ABOUT THIS TASK: Omit all pictures, and print word for word only the lines from the one containing "Image resolution: width=1568" through the end of the data.

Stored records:
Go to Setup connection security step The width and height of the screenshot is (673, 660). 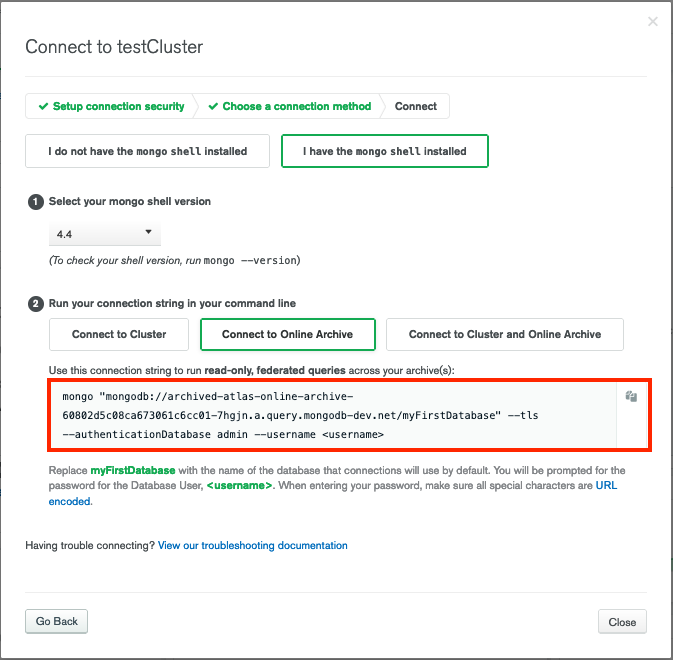click(x=111, y=106)
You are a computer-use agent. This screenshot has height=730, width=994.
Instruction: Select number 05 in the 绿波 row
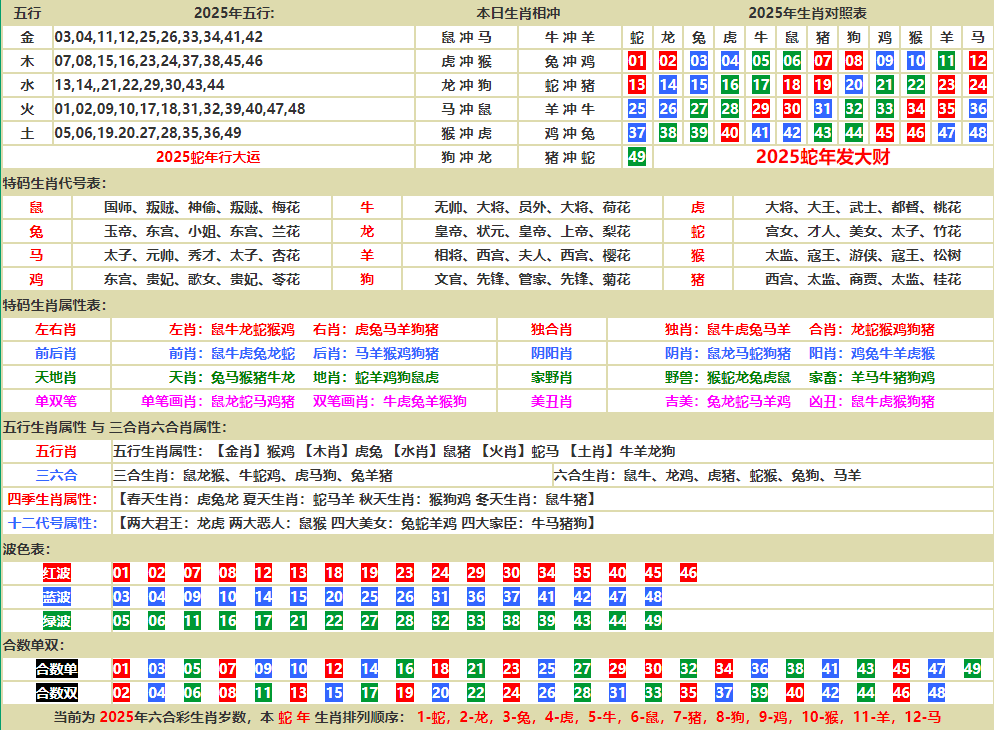[122, 621]
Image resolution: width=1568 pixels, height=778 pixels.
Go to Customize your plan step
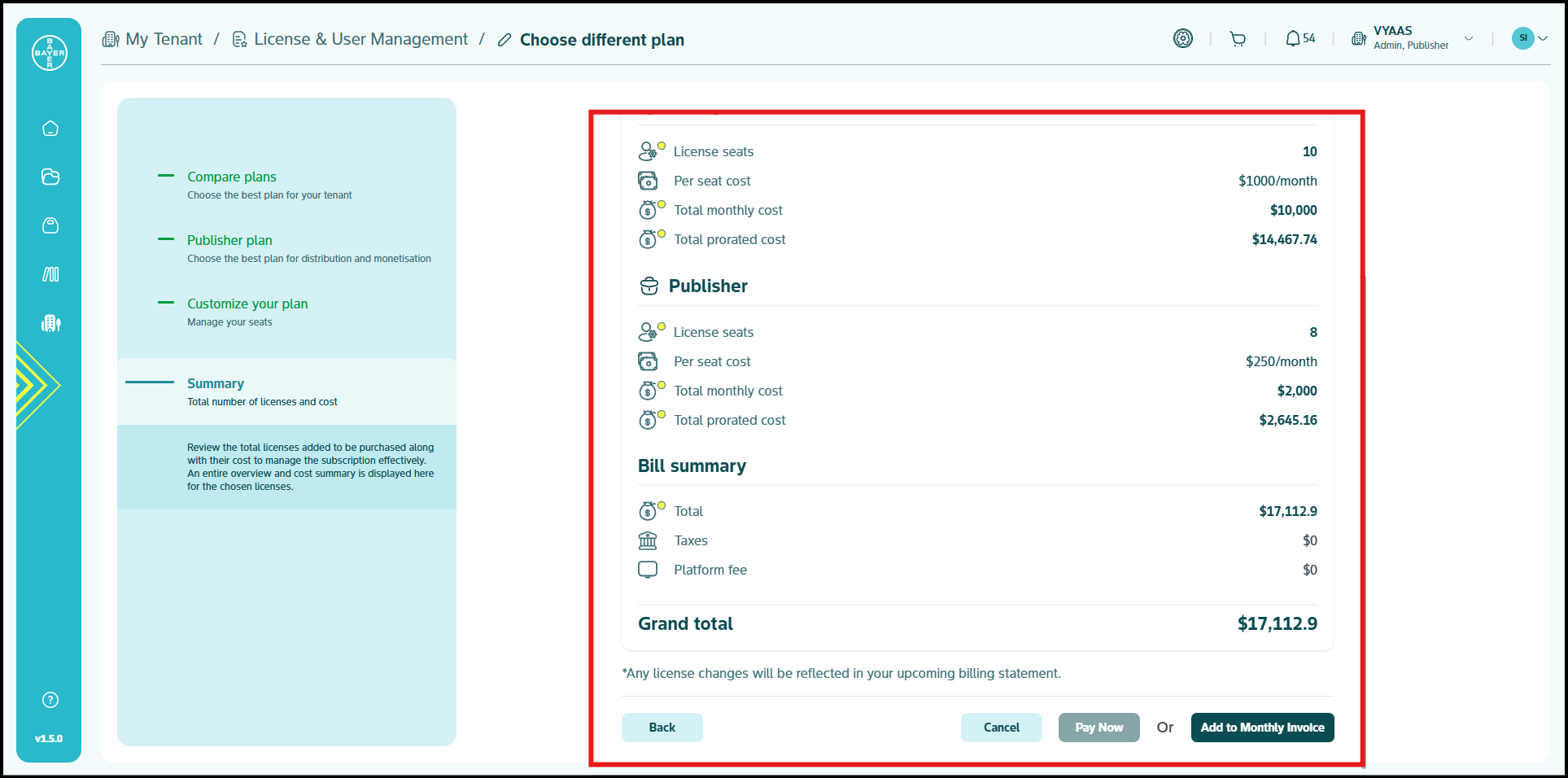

RESPONSE:
Image resolution: width=1568 pixels, height=778 pixels.
Go to Customize your plan step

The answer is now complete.